The network 198.51.100.10/32 can be accessed through an IP address that is not directly connected. The physical interface is not located where the BGP route is installed, so it is added to the IP routing table without any information about the outgoing interface. To find the BGP next-hop in the routing table, the router must perform a recursive lookup. However, to use a BGP route, the BGP next-hop IP address must be reachable. This is usually done through an IGP that provides reachability information. In this case, the BGP next-hop 198.51.100.2 is found in the routing table of R2, which is known via OSPF. The outgoing interface is ifp-0/0/1.

During the first route lookup, the router checks whether the destination prefix is in the routing table. If it is, then a recursive lookup is performed for the next-hop IP address. Since the next hop address is not a directly connected interface, the router needs to do a recursive lookup to find it.

Below is an example of the BGP route resolution for prefix:198.51.100.10/32:

supervisor@rtbrick>C-BNG.rtbrick.net: op> show route-resolution resolved prefix 198.51.100.10
198.51.100.10, Source: bgp
  Destination instance: default, AFI: ipv4, SAFI: unicast
  Lookup      instance: default, AFI: ipv4, SAFI: unicast
  Covering Prefix: 198.51.100.10
    Interface        MAC Address         Nexthop
    ifl-0/0/1/13    e8:c5:7a:8f:56:47    198.51.100.101
supervisor@rtbrick>C-BNG.rtbrick.net: op>

Policy Attachments

Routing Policies are a set of rules that enable you to manage and alter the default behavior of routing protocols, like BGP and IS-IS. Such policies consist of various "terms," which include "match" and "action" sections with control. The traffic that matches the "match" block is handled by the "action" block.

Once policies have been created, they need to be applied to take effect. Attachment points describe the specific applications and processes to which policies can be applied.

For more information, see section “2.2.4. Attaching Policies” of the Policy User Guide.

Nexthops

Nexthop helps routers determine the best path for forwarding data packets to their final destination efficiently. The next hop is identified by its IP address, which is stored in the routing table alongside the associated network prefix and other routing information.

Adjacency

The FIB learns the routing information from the routing table and tracks the next hop for all routes. The adjacency table maintains Layer 2 information(Nexthop) for the routes listed in the FIB (the resolved routes that can be installed into the hardware).

FIB

FIB determines how packets are forwarded (data plane), i.e., it only contains a subset of information from RIB. Also, FIB is downloaded to ASIC or VPP.

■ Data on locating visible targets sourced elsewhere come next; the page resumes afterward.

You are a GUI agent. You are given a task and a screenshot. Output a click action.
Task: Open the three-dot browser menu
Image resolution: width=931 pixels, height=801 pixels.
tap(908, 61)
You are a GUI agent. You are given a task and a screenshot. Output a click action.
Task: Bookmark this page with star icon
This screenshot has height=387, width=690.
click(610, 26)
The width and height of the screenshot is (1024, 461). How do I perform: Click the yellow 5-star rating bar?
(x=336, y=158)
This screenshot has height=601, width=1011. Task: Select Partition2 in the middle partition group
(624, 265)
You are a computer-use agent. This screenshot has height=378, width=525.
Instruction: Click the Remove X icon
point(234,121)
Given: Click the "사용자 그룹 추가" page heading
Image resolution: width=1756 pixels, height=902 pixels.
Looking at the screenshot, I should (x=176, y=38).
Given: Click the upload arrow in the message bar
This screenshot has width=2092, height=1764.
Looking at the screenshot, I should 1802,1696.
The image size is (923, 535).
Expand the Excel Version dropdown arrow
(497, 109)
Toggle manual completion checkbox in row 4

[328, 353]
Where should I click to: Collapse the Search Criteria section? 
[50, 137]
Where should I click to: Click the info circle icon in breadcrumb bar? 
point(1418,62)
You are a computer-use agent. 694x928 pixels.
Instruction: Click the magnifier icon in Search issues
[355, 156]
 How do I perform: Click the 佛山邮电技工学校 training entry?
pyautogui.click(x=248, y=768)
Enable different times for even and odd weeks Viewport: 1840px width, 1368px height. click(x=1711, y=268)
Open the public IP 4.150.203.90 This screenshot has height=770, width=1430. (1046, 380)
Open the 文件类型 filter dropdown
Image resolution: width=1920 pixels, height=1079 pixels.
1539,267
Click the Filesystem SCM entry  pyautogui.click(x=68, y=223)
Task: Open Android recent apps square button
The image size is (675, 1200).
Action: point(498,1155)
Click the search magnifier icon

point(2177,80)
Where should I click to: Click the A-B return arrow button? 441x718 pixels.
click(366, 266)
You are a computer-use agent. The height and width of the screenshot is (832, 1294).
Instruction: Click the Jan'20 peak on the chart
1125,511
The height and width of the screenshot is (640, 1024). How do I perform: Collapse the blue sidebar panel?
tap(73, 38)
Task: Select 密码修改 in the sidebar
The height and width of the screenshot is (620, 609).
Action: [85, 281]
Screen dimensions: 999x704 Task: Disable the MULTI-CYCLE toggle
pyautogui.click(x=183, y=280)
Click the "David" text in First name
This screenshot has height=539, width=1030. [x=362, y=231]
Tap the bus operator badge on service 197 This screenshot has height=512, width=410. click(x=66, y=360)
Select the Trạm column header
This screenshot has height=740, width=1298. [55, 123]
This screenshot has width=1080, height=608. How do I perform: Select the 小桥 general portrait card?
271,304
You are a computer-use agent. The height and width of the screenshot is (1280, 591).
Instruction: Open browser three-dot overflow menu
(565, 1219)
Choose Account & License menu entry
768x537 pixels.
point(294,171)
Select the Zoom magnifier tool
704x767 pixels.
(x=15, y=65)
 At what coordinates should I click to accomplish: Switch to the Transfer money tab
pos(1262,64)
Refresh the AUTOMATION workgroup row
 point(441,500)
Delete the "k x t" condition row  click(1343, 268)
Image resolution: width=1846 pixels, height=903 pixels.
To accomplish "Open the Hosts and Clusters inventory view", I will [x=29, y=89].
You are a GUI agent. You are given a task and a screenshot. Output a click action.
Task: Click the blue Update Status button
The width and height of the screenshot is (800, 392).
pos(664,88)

The main difference between the RIB and the FIB is that the RIB contains all the routes the router has learned, while the FIB only contains the best paths to each destination network. The RIB is constantly updated by the routing protocols and static configuration, while the FIB is only updated when the router needs to recalculate the best paths. The FIB is also updated more quickly than the RIB since it only needs to store the best paths and not all routes. The FIB maintains next-hop address information based on the information in the IP routing table.